Beware of significant VM host overhead using NVMe drives



  • I have noticed that there is significant overhead using NVMe drives (U.2) when running virtualized. I've done simple test on both Xen and on KVM.

    It seems to be the nature of the beast according to Redhat.
    0_1536261384848_overhead_nvme.jpg

    Both Xen and KVM have changed to polling instead of interrupt driven architecture to improve the performance somewhat.

    My quick tests show that around 1700 to 2200 MB/s of sequential read on the host turns into around 950 MB/s on the guest. Sequential write goes from 1100 MB/s on the host to around 950 MB/s on the guest.

    On Xen I get only about 550 MB/s of read and I'm trying to find out why - when KVM is around 950 MB/s. Write performance on Xen is around 950 MB/s when I force Dom0 to use only the physical CPU attached to the PCIe bus where the NVME drive is attached. When Xen is free to do what it feels is best, it sometimes put Dom0 across both physical CPUs and write performance drops to 550 MB/s.

    Anyway, in summary it looks like NVMe drives might be somewhat wasted in virtual environments. The ones I've used have been Intel DC P3520 and Intel DC P4510 in smaller capacities (1TB). P4510 in 1TB for instance has 2800 MB/s sequential read and 1100 MB/s seq write but as you go up in size the performance increases. 4TB P4510 has 3000 MB/s seq read and 2900 MB/s write.

    I've read about SR-IOV which is I/O virtualization where the guest could share the PCIe bus device with other guests and thereby avoid the hypervisor overhead. I haven't found much info on the status of that in linux kernel and KVM or Xen support for it. I know it's used for NICs but haven't tried it myself.

    Please share if you have any experience using NVMe drives in virtual environments!



  • Microsoft recommends using I/O scheduler NOOP for better disk I/O performance.
    Maybe the same thing applies to KVM and Xen.
    https://docs.microsoft.com/en-us/windows-server/virtualization/hyper-v/best-practices-for-running-linux-on-hyper-v#use-io-scheduler-noop-for-better-disk-io-performance

    More info about Noop I/O scheduler
    https://access.redhat.com/solutions/109223



  • @black3dynamite said in Beware of significant VM host overhead using NVMe drives:

    Microsoft recommends using I/O scheduler NOOP for better disk I/O performance.
    Maybe the same thing applies to KVM and Xen.
    https://docs.microsoft.com/en-us/windows-server/virtualization/hyper-v/best-practices-for-running-linux-on-hyper-v#use-io-scheduler-noop-for-better-disk-io-performance

    More info about Noop I/O scheduler
    https://access.redhat.com/solutions/109223

    That's a good point and I did look into the I/O scheduling options when trying to optimize I/O under Xen.

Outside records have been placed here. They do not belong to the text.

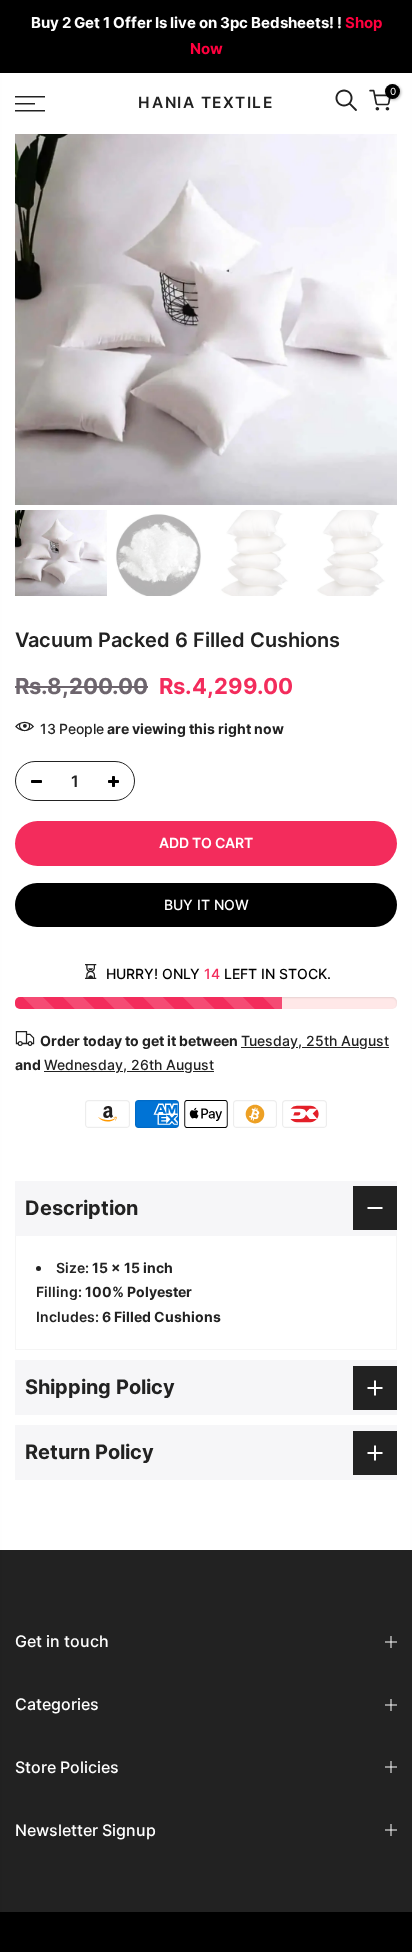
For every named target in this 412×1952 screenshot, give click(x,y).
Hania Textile (205, 103)
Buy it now (206, 904)
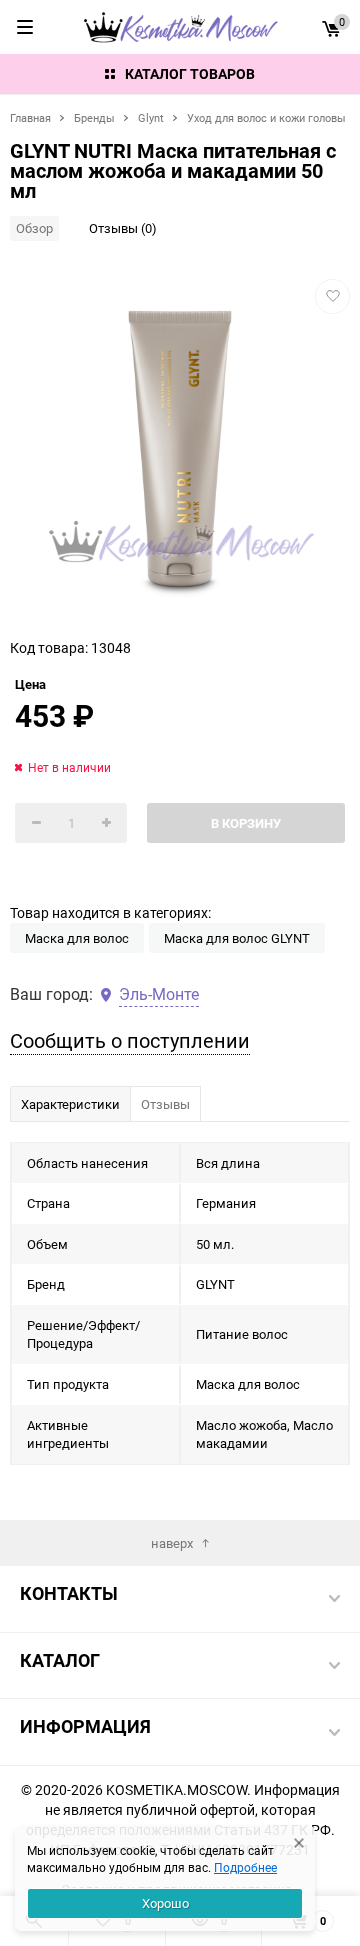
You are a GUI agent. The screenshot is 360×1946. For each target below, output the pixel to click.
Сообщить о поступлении (130, 1040)
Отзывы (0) (123, 228)
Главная (30, 117)
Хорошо (165, 1903)
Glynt (151, 117)
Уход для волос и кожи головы (266, 117)
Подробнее (245, 1867)
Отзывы (165, 1104)
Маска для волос (77, 938)
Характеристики (70, 1104)
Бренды (94, 117)
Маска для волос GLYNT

    Noop is the recommended I/O scheduler for SSDs but regular SSDs are much slower than NVMe SSDs. So on linux the default scheduler for NVMe drives is None - no I/O scheduling.

    The purpose of the I/O scheduler was to organize the writes and reads so the drive could work on the data in the most efficient order. That made a lot of sense for mechanical drives where it would take a significant amount of time to move the heads from one position on the drives to another.

    The Noop scheduler will not reorder the write and read operations but it will merge some of them together for optimization.

    The None option doesn't do anything but sends all the requests to the drive and let the drive handle any optimization. NVMe drives have 65 thousand command queues that each can hold 65 thousand commands so it can take everything the CPU throws at it.

    Standard SSD drives on the other hand have the same queue system as their mechanical brothers - one command queue that is only 32 commands deep.



  • PS. I had a look on the guest side of thing just now because that is what Microsoft talked about.

    Most OSs are virtualization aware. I had a look at debian running as guest under Xen with a clean install without any Xen guest tools. Debian installation automatically sense it's running on virtualized hardware and sets it's I/O scheduler to "none", thereby letting the host handle whatever I/O scheduling needed. This also makes sense because the guest doesn't know what kind of storage the host is using.